Unchanged network functionality

The functionality of a network is commonly related to its topological features17,29. It is fundamental and necessary to keep a network’s functionality unchanged when optimizing its resilience. We tested the effects of the topological structural changes on the functionalities of the optimized networks, i.e., the SF network, and the GS and HN power grids. The distributions of cumulative degree, shortest path distance and betweenness were used for measuring the functionality. As shown in Fig. 6, those functionality measures hardly changed. Other topological characteristics including the cluster coefficient, the network diameter, etc., also remain unchanged (Table S2). Therefore, the networks optimized by our algorithm are not only more resilient against malicious attacks but also exhibit little change to their functionalities compared with the original networks.

Figure 6
figure 6

Unchanged network functionality. The network functionality is characterized by the network topological structure. The test networks with w = 0.25 and w = 0.4 were modified by our algorithm based on HDA attacks; the networks with w = 0 denote the original networks. (ac) The cumulative degree distribution p(k). (df) The cumulative shortest path distance distribution p(d), where d is the shortest path distance between nodes. (gi) The cumulative between-ness distribution p(b), where b represents between-ness of node or edge.

Discussion and Conclusion

Intentional attacks and the corresponding defences are always the two opposite sides of network security. To enhance network resilience against malicious attacks, we introduce the network resilience indices by mapping a complex network onto a physical elastic system; then we propose a unified theoretical framework and a general approach (PA algorithm) to solve the problem of resilient optimization. As mentioned before, both the ES methods and EA methods cannot well maintain the topological functionality of a network and their performance on resilience improvement cannot be guaranteed since they are unable to optimize network resilience globally under a theoretical framework. In contrast, our algorithm can maximize network resilience by adding optimal edges between the “weak cores” and the critical giant component (Fig. 1), with minimal costs. This is because, after being optimized by our method, the emergences of the large infinite components can effectively be avoided under the same attacks (Figs 1 and 4). Moreover, the proposed indices of network resilience can characterize the elastic properties for nonlinear networks, compared with the conventional metrics such as critical threshold. Case studies show that our algorithm achieves better performance on resilient improvement of networks, compared with competing approaches17,23.

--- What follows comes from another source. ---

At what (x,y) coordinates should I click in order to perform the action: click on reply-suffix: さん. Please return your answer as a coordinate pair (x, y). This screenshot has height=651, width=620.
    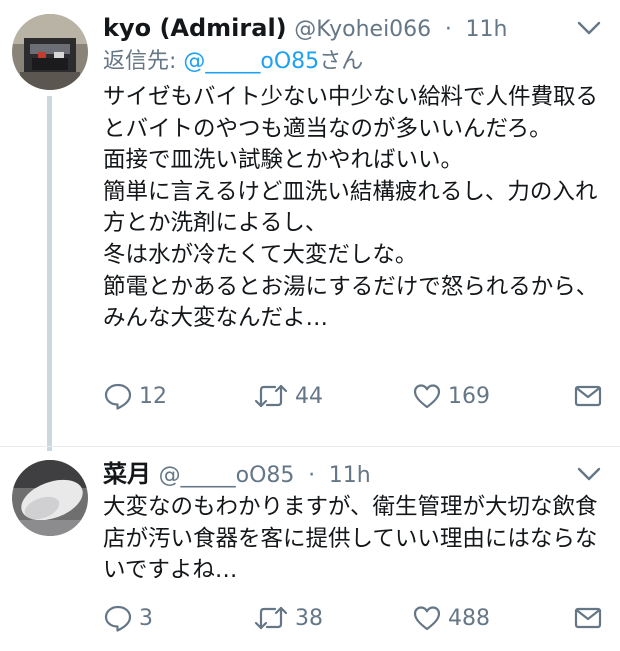
    Looking at the image, I should click on (342, 62).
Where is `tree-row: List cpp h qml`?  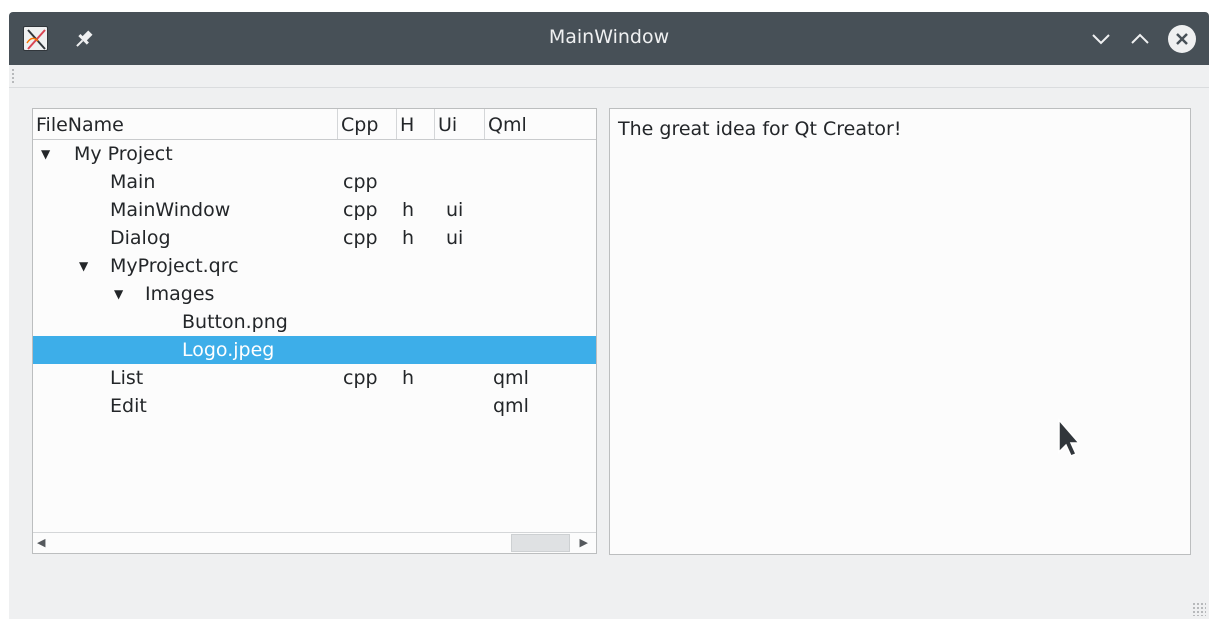
tree-row: List cpp h qml is located at coordinates (314, 378).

As edges are added to reach a certain proportion, the growth of network resilience slows down, especially for realistic networks, because the number of large-scale finite components generated by malicious attacks becomes increasingly smaller. Thus, it is necessary to balance the maximum resilience improvements with the costs of modifying a network to find an optimal compromise for the application of our method.

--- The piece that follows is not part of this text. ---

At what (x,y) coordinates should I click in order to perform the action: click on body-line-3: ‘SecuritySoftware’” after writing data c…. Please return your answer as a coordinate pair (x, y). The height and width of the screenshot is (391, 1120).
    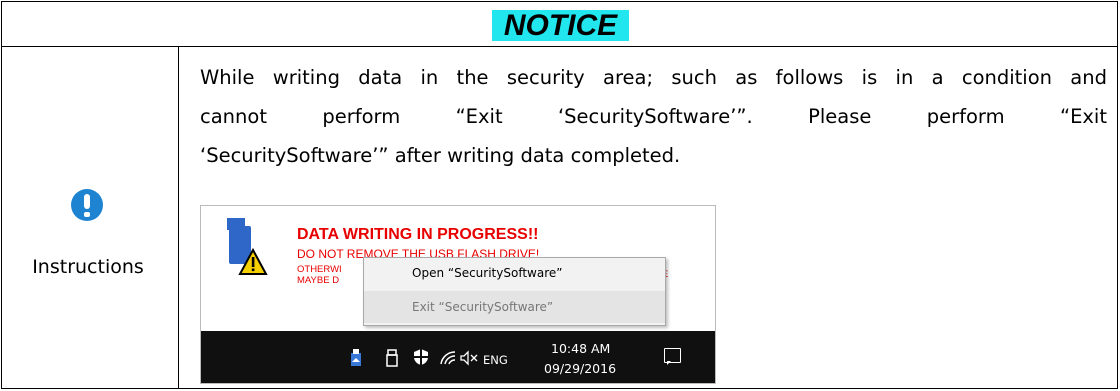
    Looking at the image, I should click on (440, 156).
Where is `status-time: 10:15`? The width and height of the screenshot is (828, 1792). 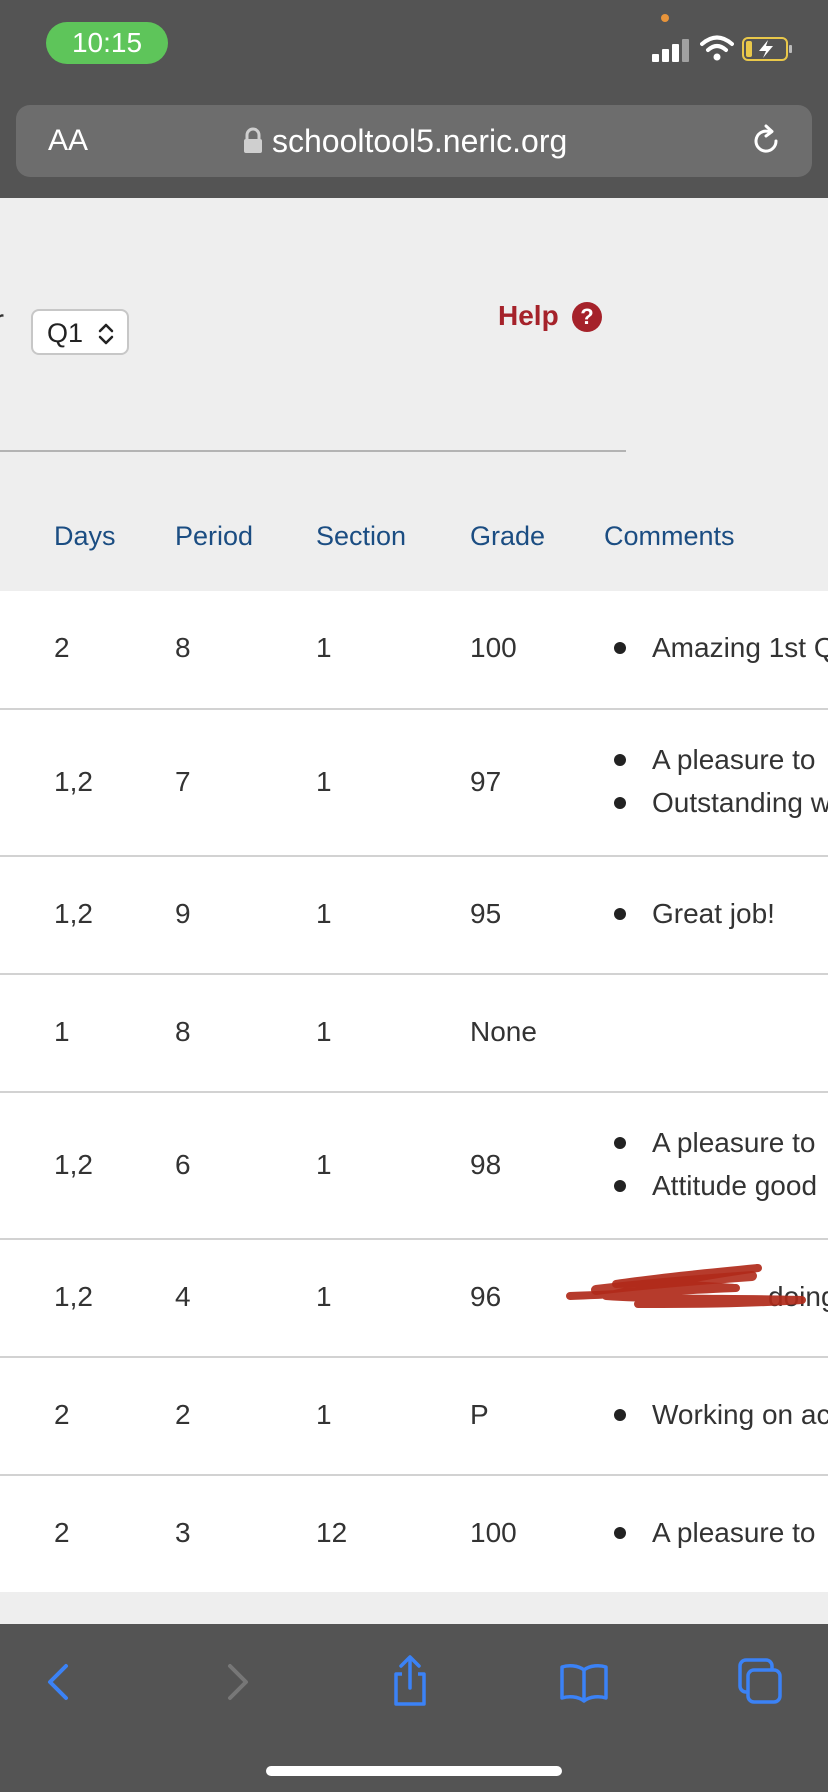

The proposed theory is strictly valid, and can be applied to any real network. Our solution to the optimal resilience problem demonstrates its importance because it can be used to enhance network resilience, guide the design of technological resilient systems, and offer fast and effective ways to mitigate the collapse of networks against malicious attacks, or furnish a self-healing solution to reconstruct existing failed infrastructure systems.